To enable release risk assessment and decision making, Dynatrace now provides guidance and templates for setting up Service-Level Objectives (SLOs) with the right metrics, combined with powerful analytics and problem root-cause detection.
Our customers are increasingly transitioning to agile software development, DevOps, and progressive continuous delivery to deliver business value faster. To speed up release frequency, they’re investing in delivery-pipeline automation. The flip side of speeding up delivery, however, is that each software release comes with the risk of impacting your goals of availability, performance, or any business KPIs.
To speed up delivery, you need to automate not just delivery but also the process of deciding whether it is safe and risk-free to deliver the next change into production (which might include a wide range of changes, such as deploying a new microservice, enabling a feature flag, scaling your pods on Kubernetes, or including a new third-party service). Confidence for a safe release is provided by more validation of how the changes impact quality, for example, before deploying to production or with impact analysis during blue/green deployments. In these circumstances, Site Reliability Engineering teams face two big challenges:
- Measuring uptime is not enough anymore.

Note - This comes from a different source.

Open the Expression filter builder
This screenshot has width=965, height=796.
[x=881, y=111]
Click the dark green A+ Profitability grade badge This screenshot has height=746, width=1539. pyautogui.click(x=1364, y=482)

We are moving from static to very dynamic infrastructure and applications. The modern IT landscape is driven by the automatic scaling of compute nodes and highly dynamic provisioning capabilities within Kubernetes clusters. Just measuring the uptime of service tells you nothing about health or quality.
- Which metrics are relevant for your business, anyway?
Modern observability tools provide many metrics, but which ones are really important for your business? Automating any decision-making based on release risks requires domain knowledge and an understanding of business impact. You need to consider what services are provided by the software to be released, what legal service-level agreements (SLAs) are set up, and how any software release or configuration change could impact SLAs. (Read more about the basics of Site Reliability Engineering below.)
We’re happy to announce that Dynatrace now provides guidance and templates for setting up Service-Level Objectives (SLOs) with the right metrics, gives you all the facts, and combines this with the powerful analytics of problem root-cause detection. All you need is to make a confident decision about whether to push the release button—with respect to release risks or any quality degradation.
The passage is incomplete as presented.